The Right has used the election of Barack Obama to once again light the skies with its cross of fire. Suddenly, the terms "states' rights" and "secession" are current. Obama's nomination of Judge Sonia Sotomayor to the Supreme Court has Newt Gingrich, Rush Limbaugh, Tom Tancredo and others hurling charges of "reverse racism." Somehow, they want us to believe Obama was bused to the White House.
Issues of race are deeply implicated, but the agents of aparthood also exploit a great tension in America's collective psyche. On the one side is the drive to stand apart as sturdy, self-reliant individualists. On the other side lives the love of neighbors, the recognition of our common humanity, the understanding that the self is made whole by relations with others.
This mighty struggle was expressed at the very dawn of European culture's arrival in North America.
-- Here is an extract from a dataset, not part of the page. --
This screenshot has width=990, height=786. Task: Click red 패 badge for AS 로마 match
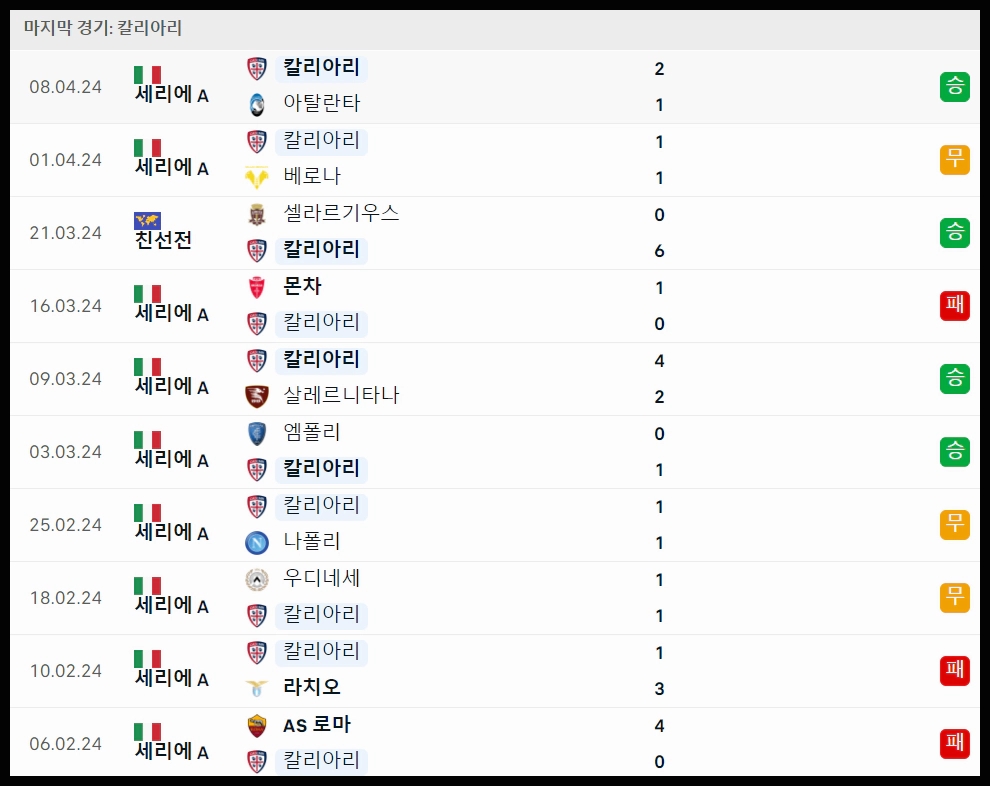pyautogui.click(x=954, y=743)
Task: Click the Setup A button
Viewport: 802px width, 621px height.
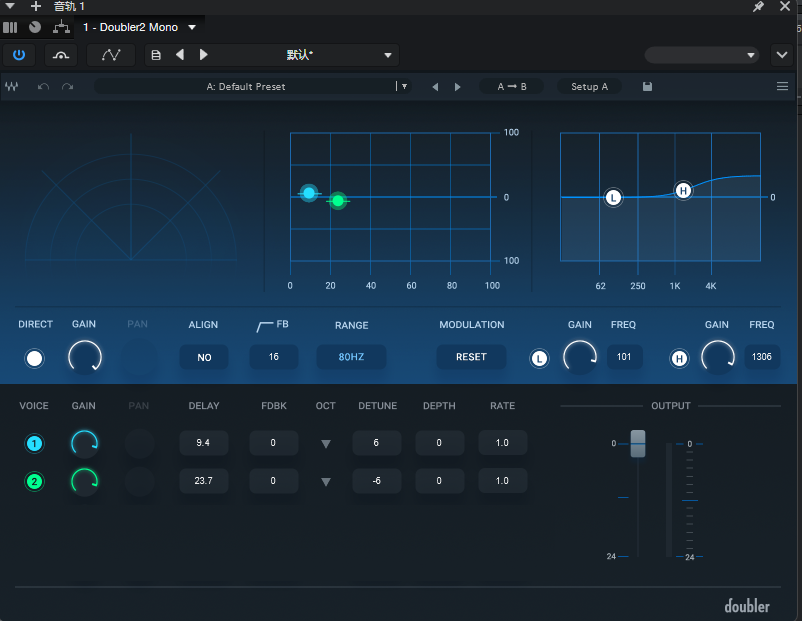Action: click(x=589, y=87)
John Winthrop, in his speech to the colonists aboard the ship Arbella in 1630, urged his followers to understand that "that every man might have need of others, and from hence they might be all knit more nearly together in the bonds of brotherly affection." But he also said God ranked us naturally in a hierarchy of rich and poor, noting that acceptance of the divine will guarantees that "the rich and mighty should not eat up the poor, nor the poor and despised rise up against and shake off their yoke."
Winthrop helps us see how the contemporary Right reconciles a contradiction alive in its midst. How is it that Creationists can preach the tenets of Social Darwinism? All is resolved through the divine will, they say. A common view of authority and morality unites what seem like contradictory views.
The Right believes humankind is sorted naturally upon a ladder. The Left believes we walk together upon a bridge.
For the Right, freedom means the recognition of a natural, hierarchical order. By "democracy" the Right means a system that makes sure the "poor and despised" do not usurp the power of those above them on the ladder. The Right says it does not seek to "eat up the poor," though the enforced euthanasia of our health care system puts the lie to that claim.